Material shown.

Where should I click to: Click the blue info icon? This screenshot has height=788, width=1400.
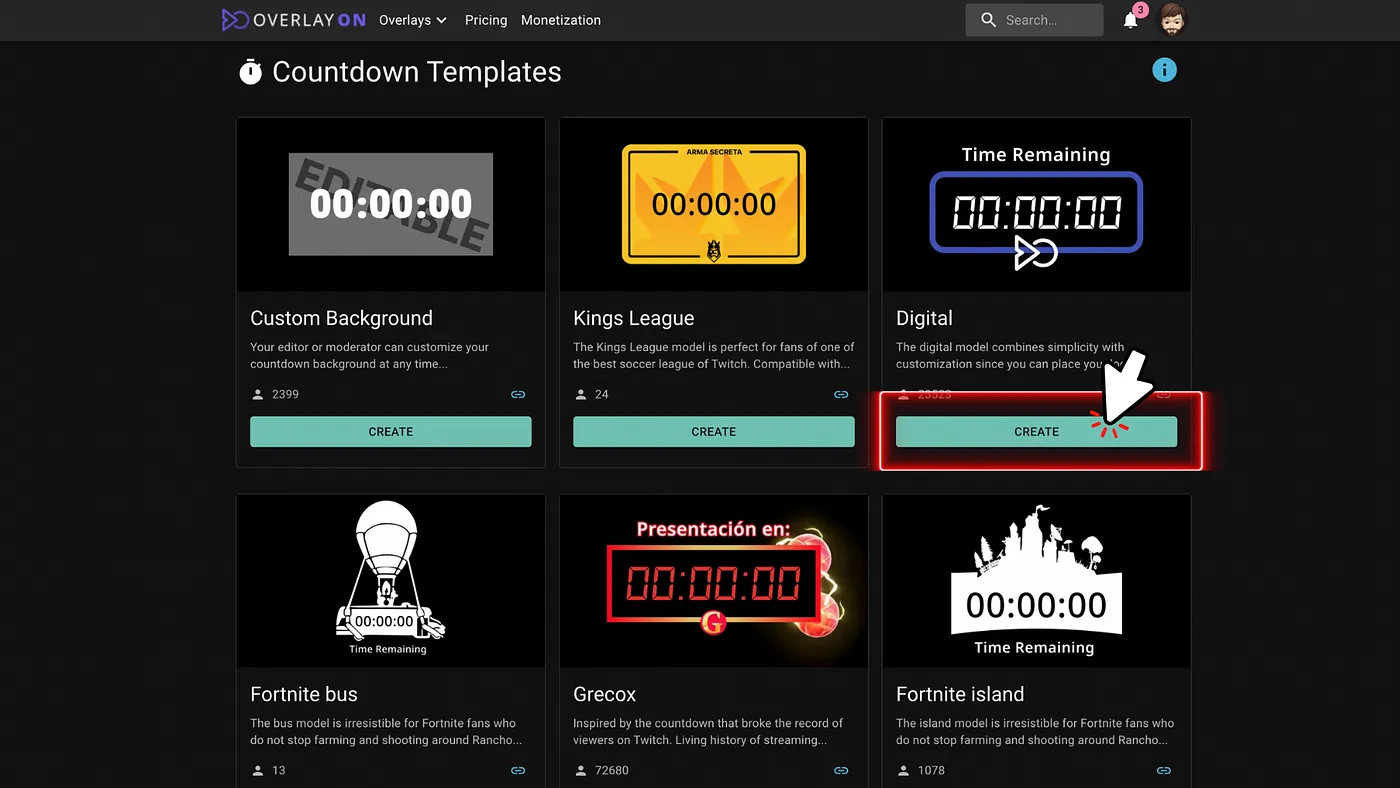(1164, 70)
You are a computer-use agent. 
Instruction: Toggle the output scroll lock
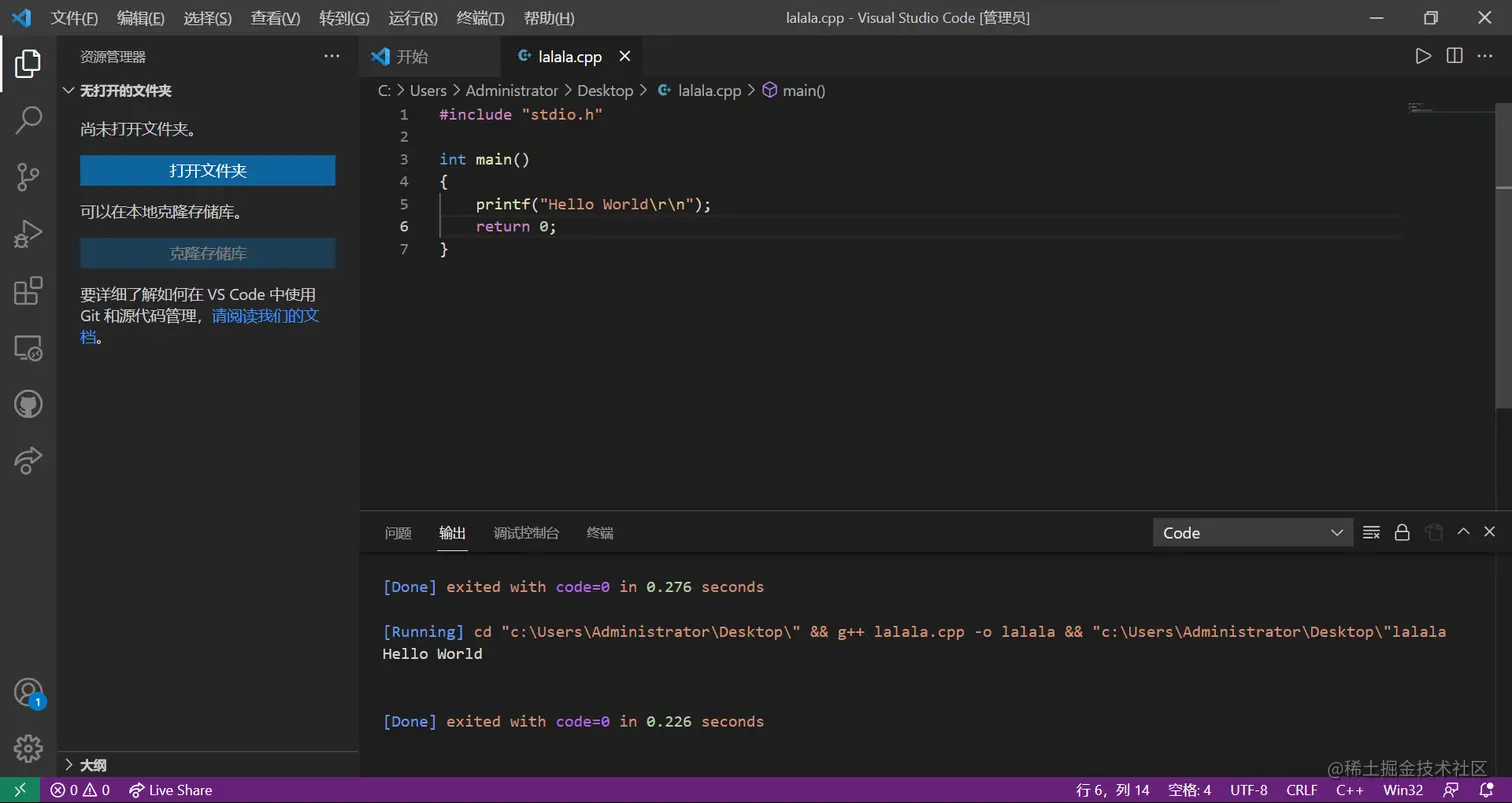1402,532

---

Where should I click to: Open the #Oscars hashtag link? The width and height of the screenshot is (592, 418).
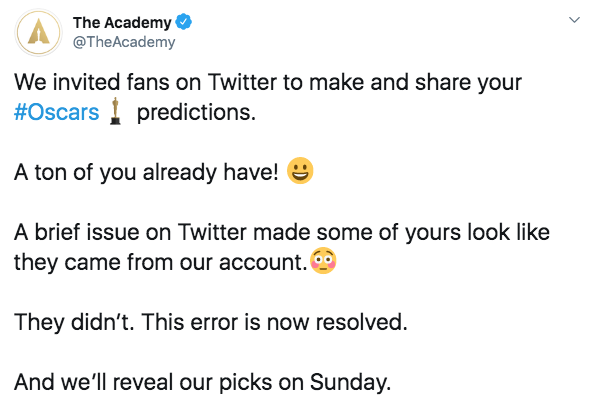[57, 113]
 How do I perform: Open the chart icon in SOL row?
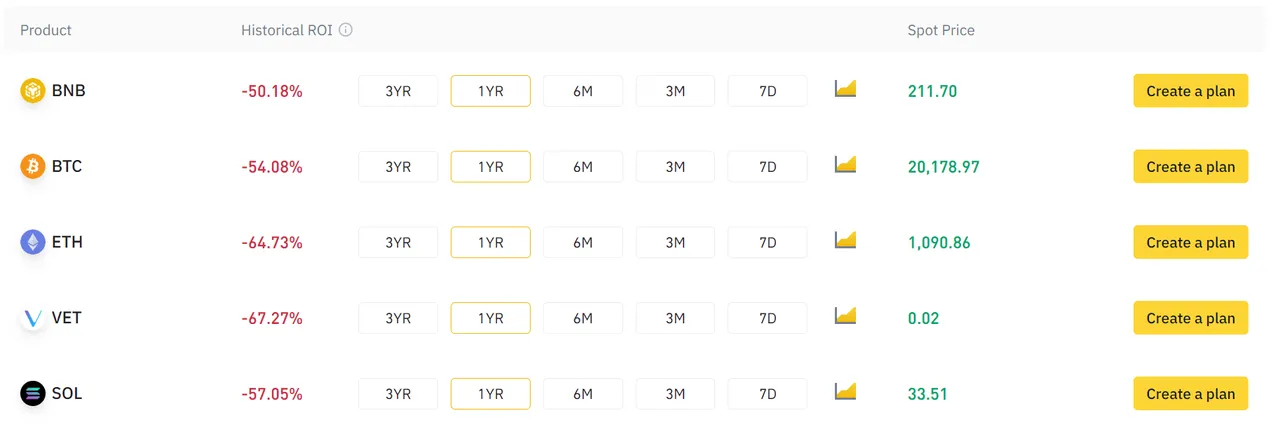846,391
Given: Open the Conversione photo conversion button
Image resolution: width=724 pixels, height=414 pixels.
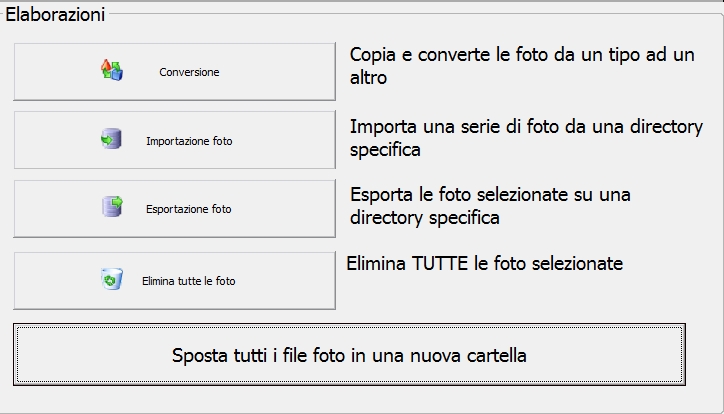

...

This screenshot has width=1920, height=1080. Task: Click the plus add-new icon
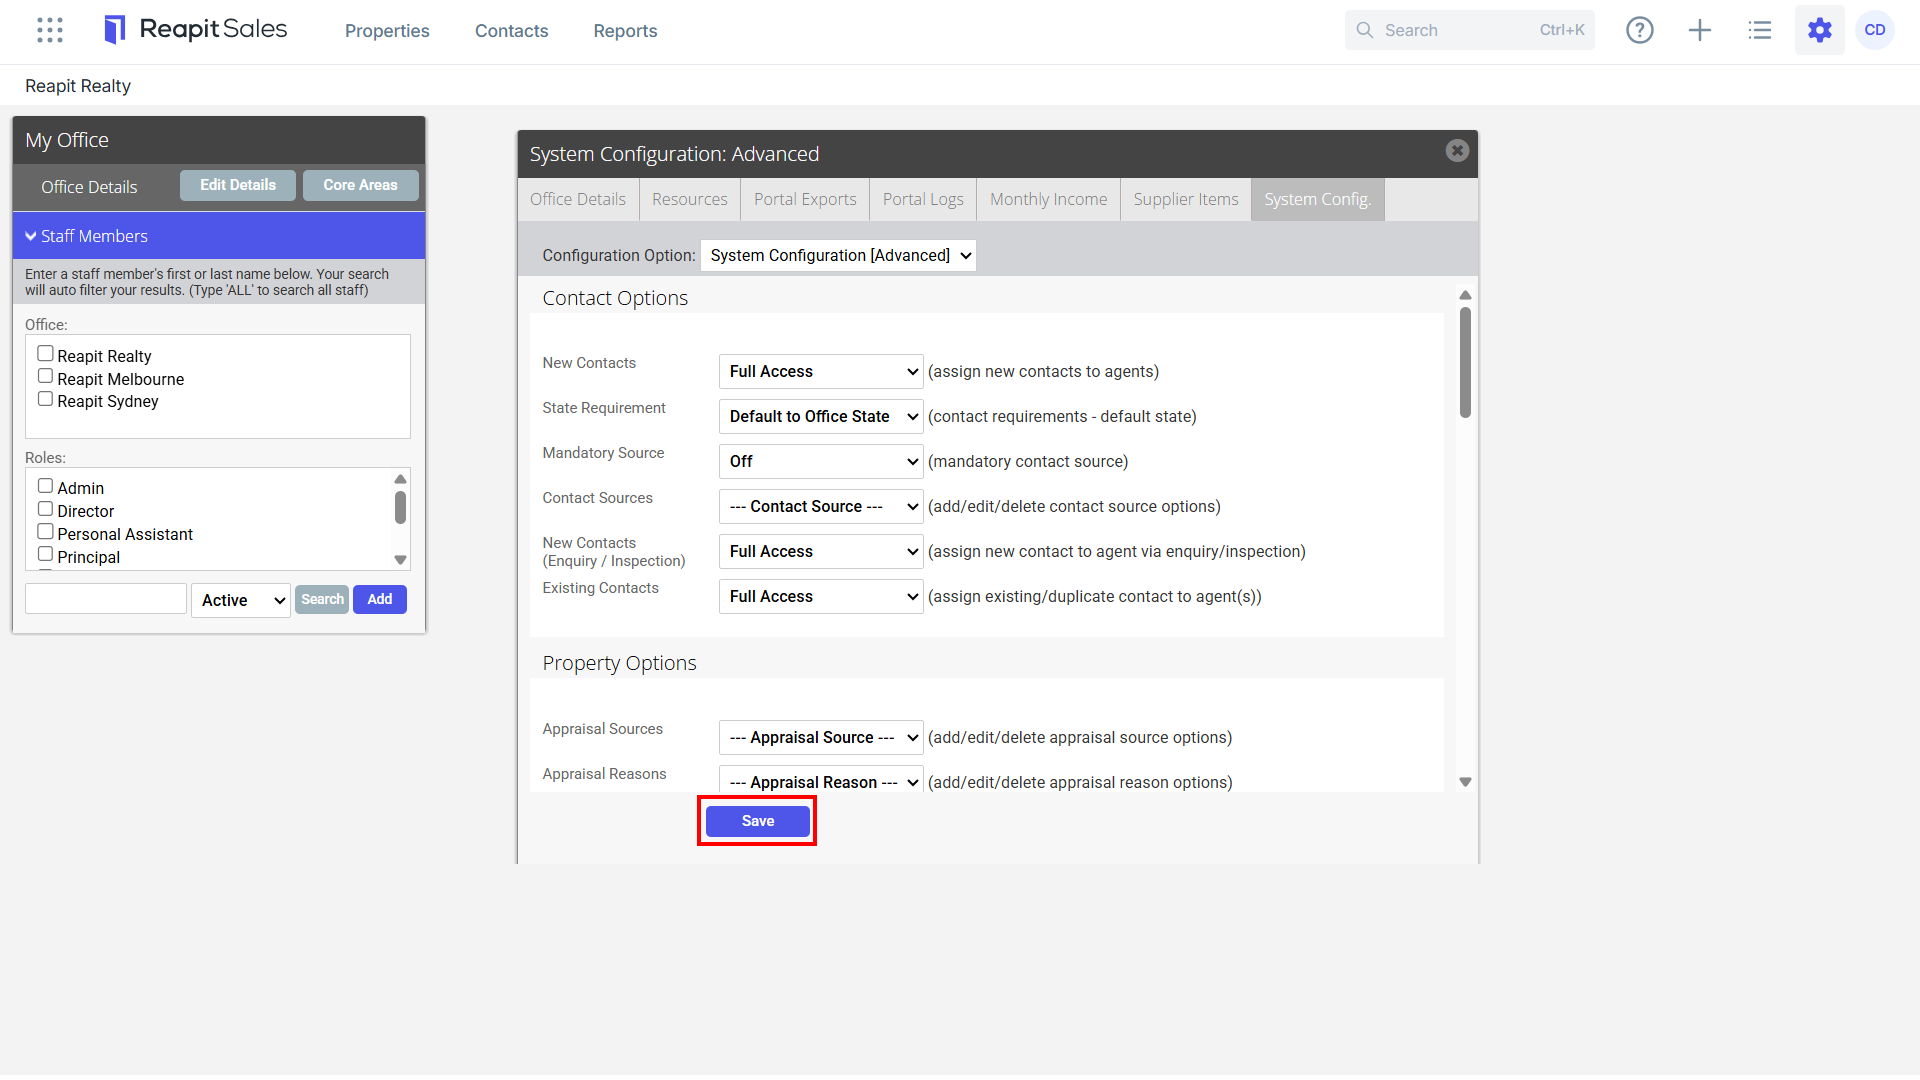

Try it.
Look above for the line holding "Given: Open the", then set down exactly that line and every line after it up to and including the line holding "Image resolution: width=724", with nothing else.

Result below.
Given: Open the Conversione photo conversion button
Image resolution: width=724 pixels, height=414 pixels.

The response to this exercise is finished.